Really and truly. What is the point of a bank? ATM/Internet Banking. Fuck that. In normal markets it’s to extend credit (mortgages / business loans), support investments and pay interest on your deposits.

The Nigerian banking system for me is like Nigeria. It has basically failed. If I could, I would keep my money under the bed. I would get the exact same return on interest. I would probably be able to access it more readily. And finally, I wouldn’t have to put up with the BS marketing campaigns about supporting Nigerians in fulfilling their dreams. Rather than marketing about how supportive they are, they should go ahead and be supportive. If you are a top 100 company, they kneel at your feet. If you are one of the hundreds of thousands of regular SMEs (irokotv.com Nigeria is an SME) then you’re on your own.

I actually don’t need the Nigerian banks. But many, many others do. They don’t have the opportunity to tap international capital. They are stuck with the Nigerian banks.

Nigerian banks don’t support. They suffocate.

Why would I bother bringing this up? With the failure of Etisalat, once again the Nigerian banks are out of pocket hundreds of billions of Naira. That’s our money. That’s depositors’ money. They are playing casino with our money and giving us nothing back in return. They get rich. The tycoons get rich. And we, the depositors, lose.

AMCON top100 chronic debtors owe 953.43billion. And this was before the N541Bn recent default of Etisalat.

That Etisalat deal. Apparently banks involved in the loan deal include: Zenith Bank, GTBank, FirstBank, UBA, Fidelity Bank, Access Bank, Ecobank, FCMB, Stanbic IBTC Bank and Union Bank.

THISDAY had exclusively reported that a breakdown of the amounts owed to the banks showed that ‘my friends’ Zenith Bank has the highest exposure to Etisalat amounting to $262 million and N80 billion. GTBank has the second highest exposure of $138 million and N42 billion, Access Bank follows with $131 million and N40 billion. Etisalat also owes UBA $125 million and N38 billion; FirstBank — $79 million and N24 billion; Fidelity Bank — $56 million and N17 billion; Stanbic IBTC — $25 million and N7.5 billion; FCMB — $15 million and N4.5 billion; and Ecobank — $10 million and N3.1 billion.

To one company. Which was 4th out of 4th position in its market and didn’t really employ that many people. Rumour has it that Etisalat had negative cashflow when this deal was structured. Please, where is the security the bank used to secure this facility? Everyone has walked away. Chairman, CEO, CFO, board. But our money is still owed. Depositors’ money. What model or formula did they use to calculate this one?
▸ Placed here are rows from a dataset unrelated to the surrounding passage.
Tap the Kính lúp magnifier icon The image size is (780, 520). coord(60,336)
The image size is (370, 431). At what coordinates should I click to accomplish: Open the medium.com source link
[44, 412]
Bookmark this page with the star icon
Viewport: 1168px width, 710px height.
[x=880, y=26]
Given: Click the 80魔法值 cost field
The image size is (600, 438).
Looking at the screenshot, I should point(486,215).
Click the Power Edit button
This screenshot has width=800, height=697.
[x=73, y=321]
I am genuinely interested in what landed property? What collateral? What tangible assets they used to collect this $1.2Bn or N541,000,000,000. Did they use the entire Lekki Axis or was it the whole of Lagos used to secure this money?

An investor once told me that Nigeria is basically owned by 200 families. And maybe every 25 years, 5–10 join their ranks. It appears the Nigerian banking sector is for them. The rest of us are just here to spectate and fund their party. Then wallow in the mess they create.

For me. Fv3k Zenith Bank PLC and their like.

With the recent fund raising activities, I think it’s amazing that internet startups no longer have to be suffocated under the burden of having to deal with these idiots. Let them embrace their old industry giants who, per clockwork, build up big debts and default over and over again. When will they learn? Never.

They should stop advertising all over the place and actually provide a service which creates jobs, supports SMEs and helps Nigeria grow. Economies are built on normal credit markets. What we have is 100% not that. Thank God I don’t actually need them. This is for the many who actually do.

And don’t get me started on why every bank now needs a digital tv play. AccelerateTV / NdaniTV REDtv COMPLETE. WASTE. OF. MONEY. Focus on your basics. It’s not like you are making folks very happy on that front.

*special mention to Ladi Balogun (former CEO of FCMB) who took a little time to hear my lamentations and his team at FCMB organised something which made sense. Even though we never concluded, there was definitely a spirit to support the Njoku clan.